▶ [RECORDS TO PROCESS]:
══════════════════════════════

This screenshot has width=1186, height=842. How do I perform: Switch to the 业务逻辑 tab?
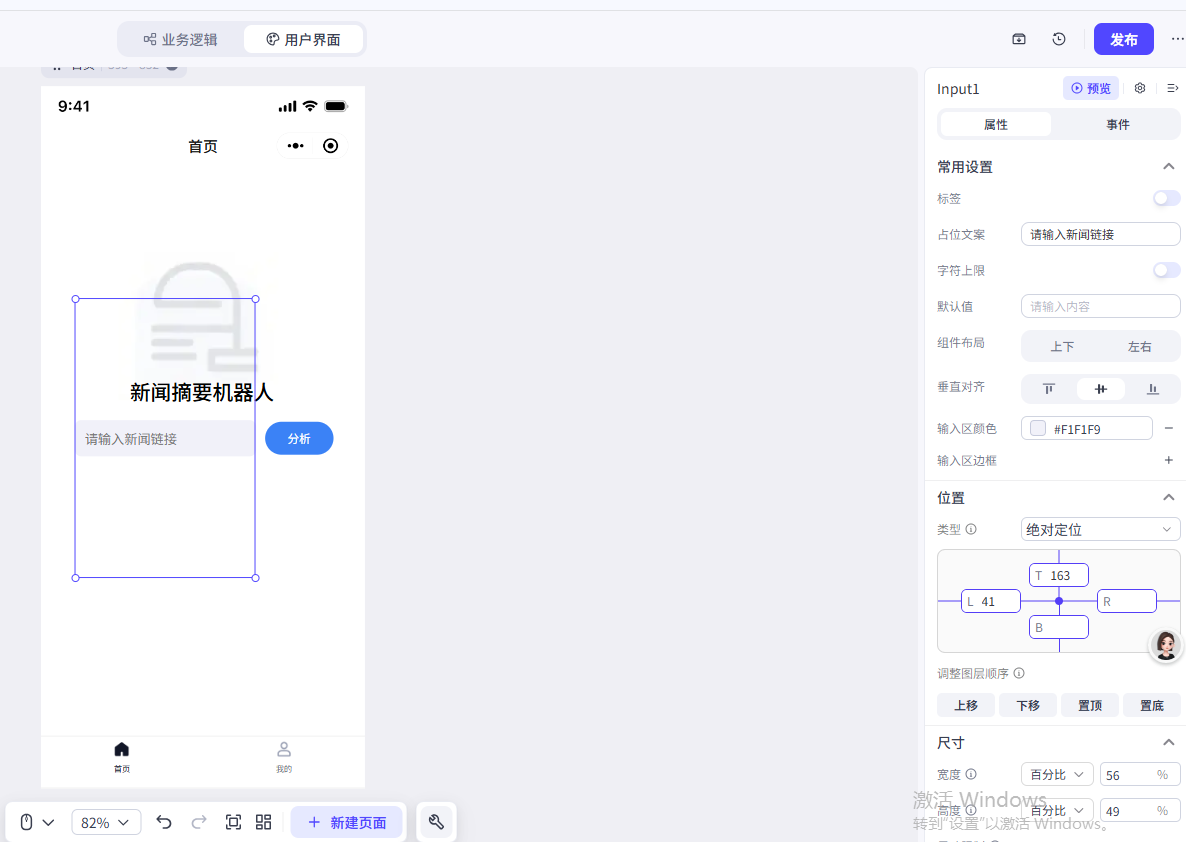(x=181, y=40)
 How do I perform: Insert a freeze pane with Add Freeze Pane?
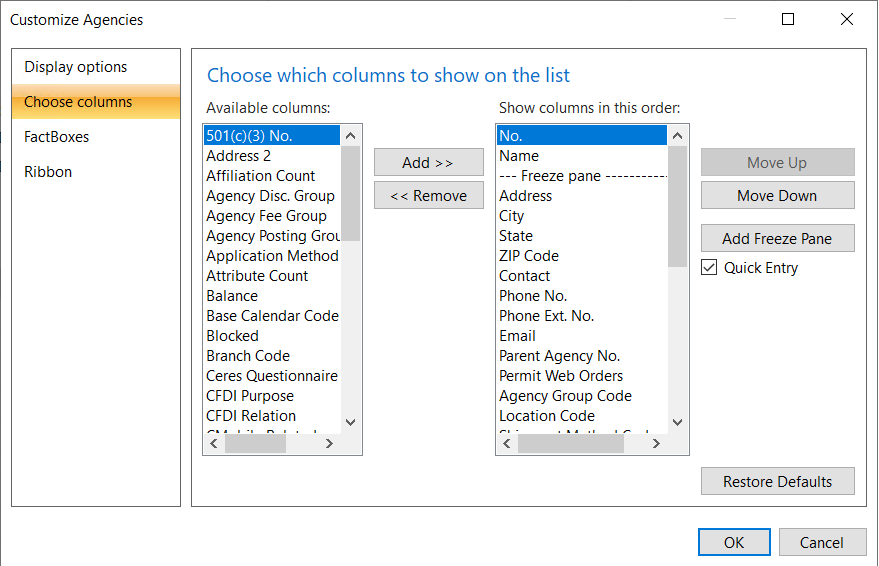pyautogui.click(x=777, y=239)
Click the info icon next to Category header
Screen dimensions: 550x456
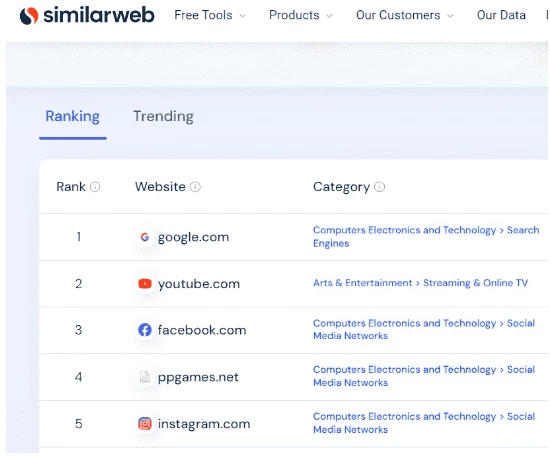coord(379,187)
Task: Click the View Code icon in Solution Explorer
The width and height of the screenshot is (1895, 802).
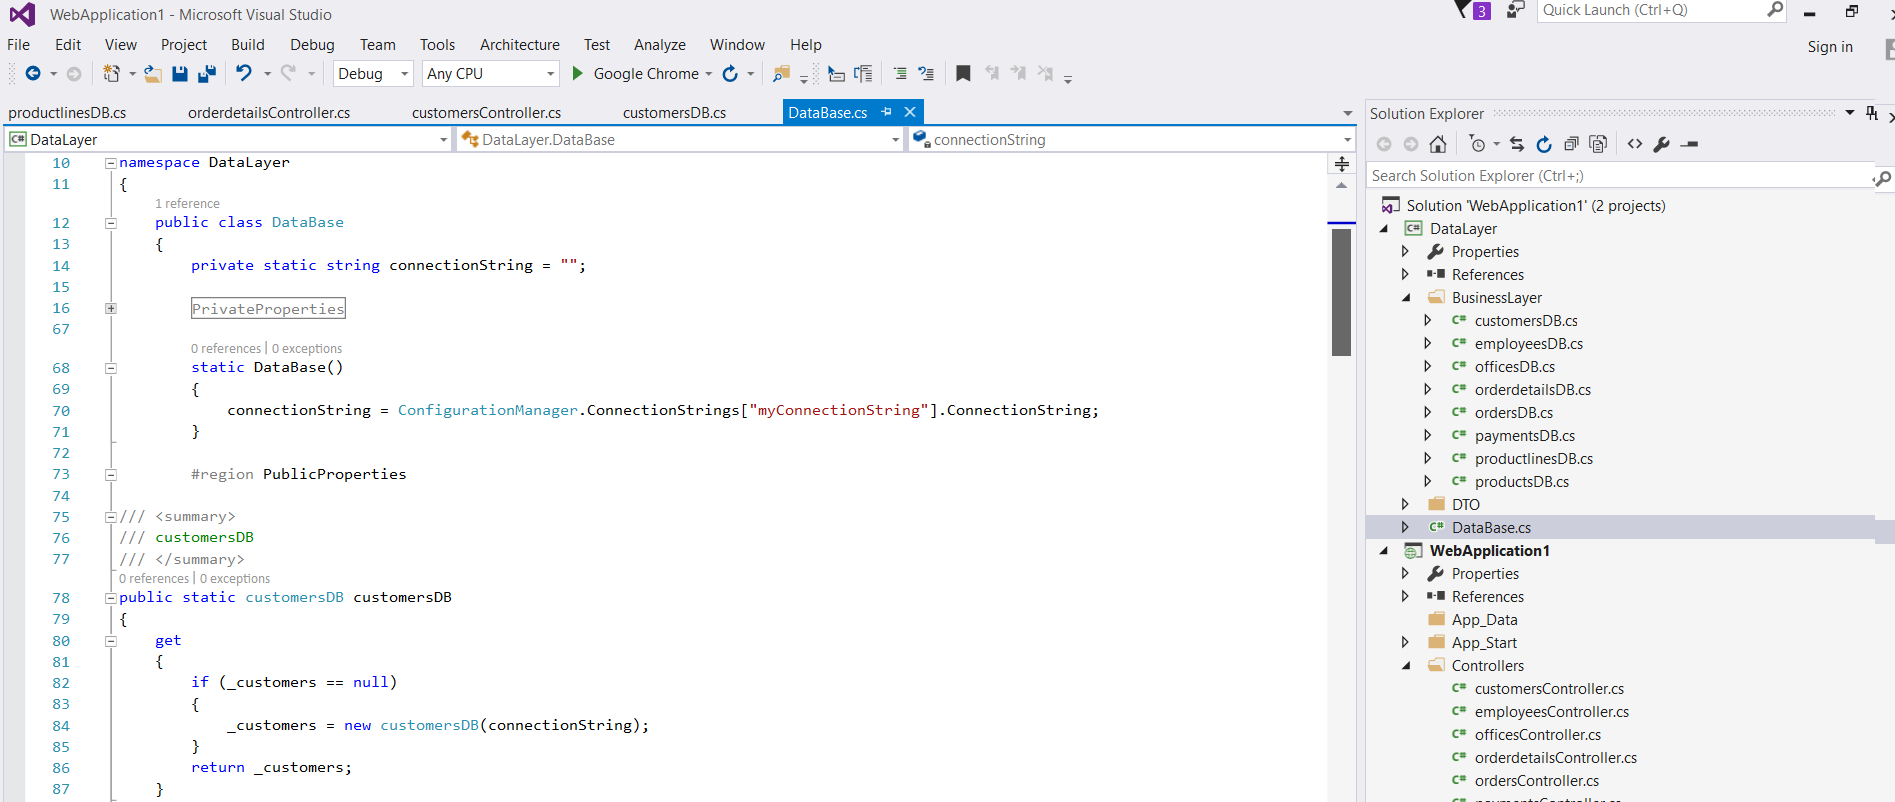Action: click(1634, 144)
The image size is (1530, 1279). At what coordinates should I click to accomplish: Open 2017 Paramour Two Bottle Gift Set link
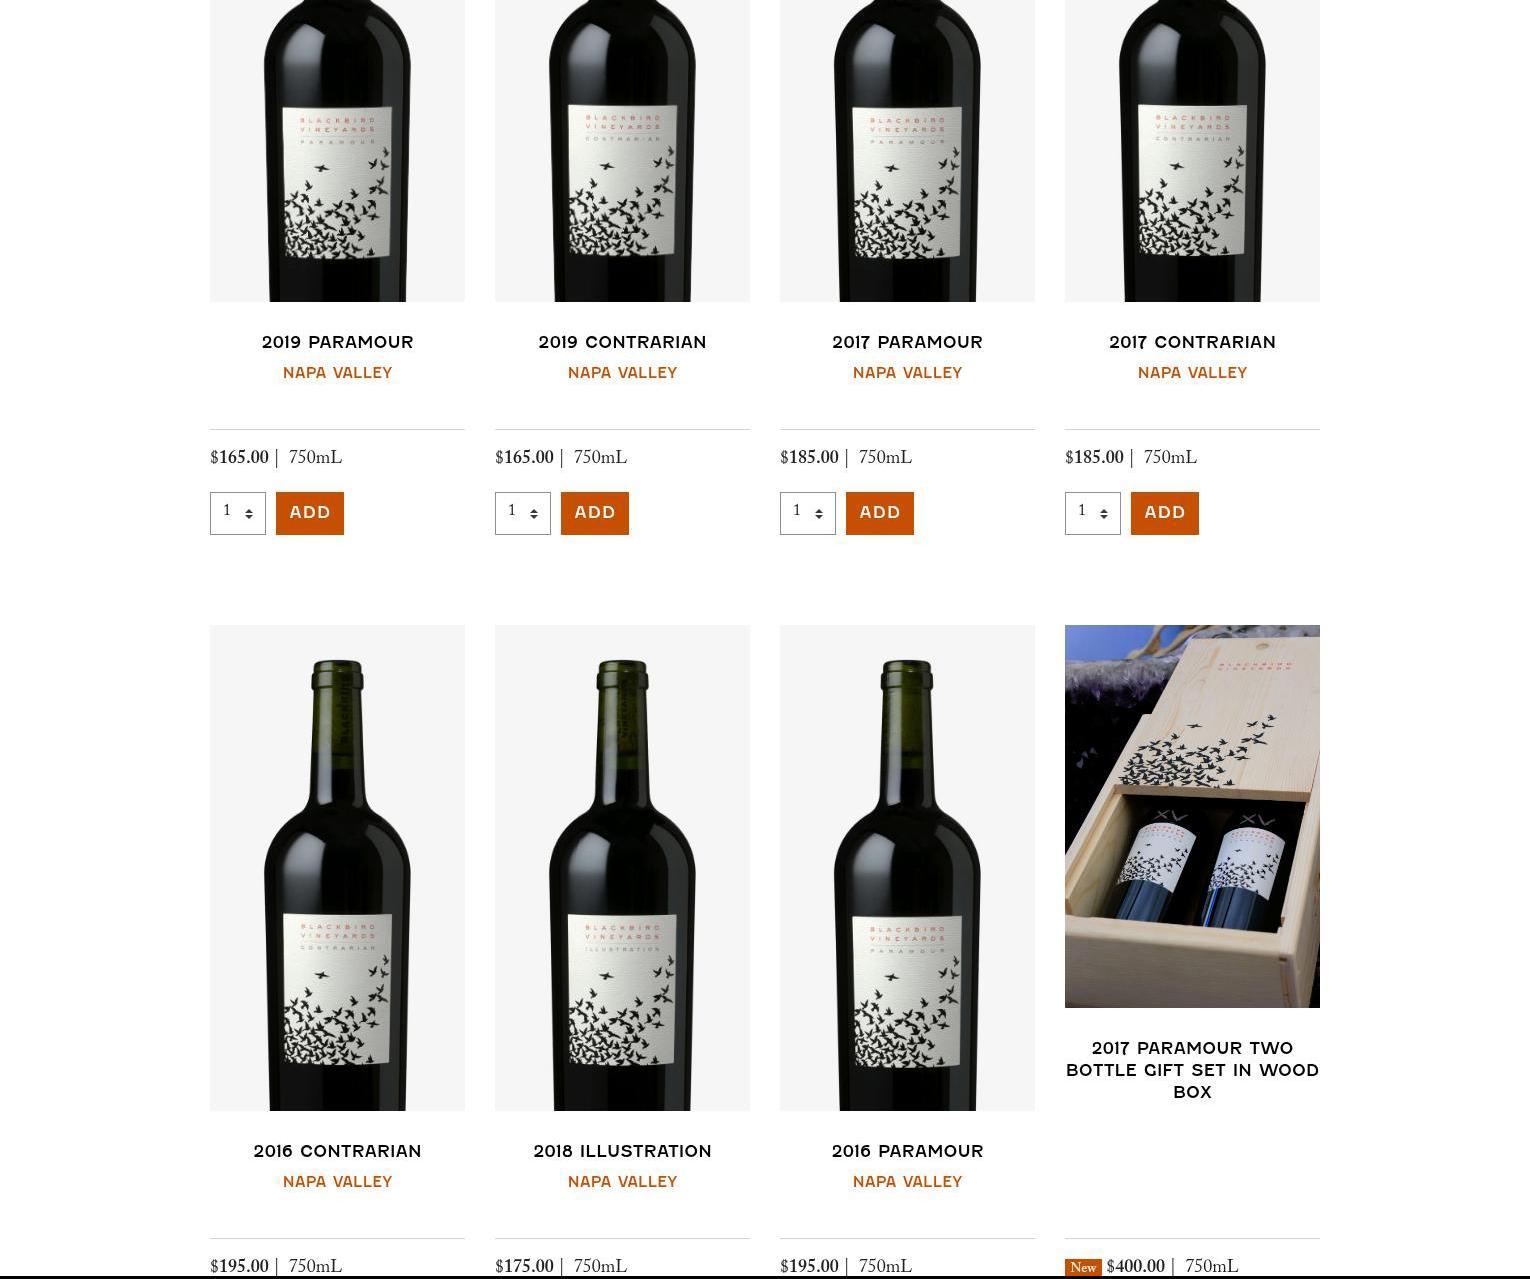pyautogui.click(x=1192, y=1070)
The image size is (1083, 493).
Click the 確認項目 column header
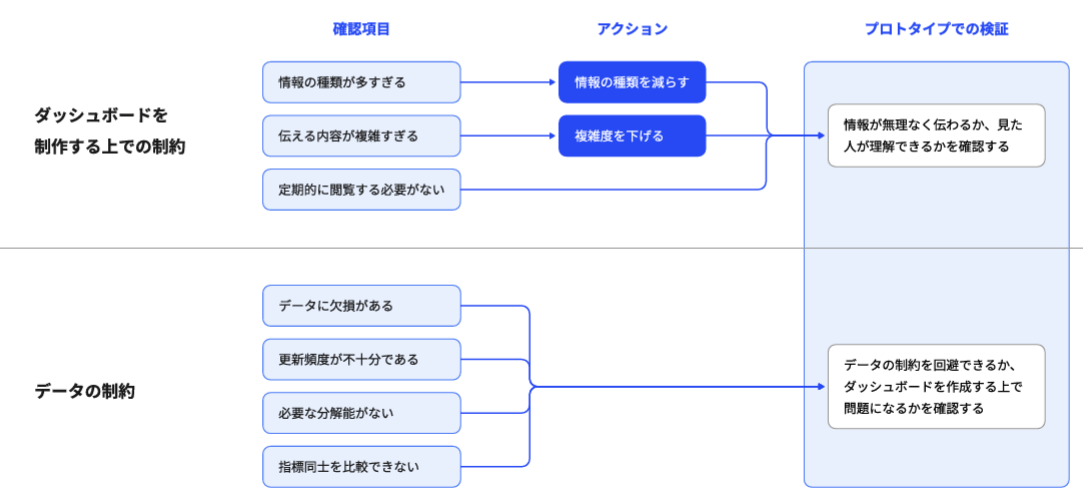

══════════════════════════════

▶ [ASSIGNMENT]:
The records above are to be repeated exactly, with every picture removed from the copy.

▶ [SOLUTION TO THE PROBLEM]:
This screenshot has width=1186, height=842. How do I perform: Switch to the 业务逻辑 tab?
(x=181, y=40)
 How do I perform: Insert a freeze pane with Add Freeze Pane?
pyautogui.click(x=777, y=239)
Click the info icon next to Category header
Screen dimensions: 550x456
coord(379,187)
Task: Click the View Code icon in Solution Explorer
The width and height of the screenshot is (1895, 802).
Action: click(1634, 144)
The image size is (1530, 1279). At what coordinates should I click to accomplish: Open 2017 Paramour Two Bottle Gift Set link
pyautogui.click(x=1192, y=1070)
The image size is (1083, 493).
Click the 確認項目 column header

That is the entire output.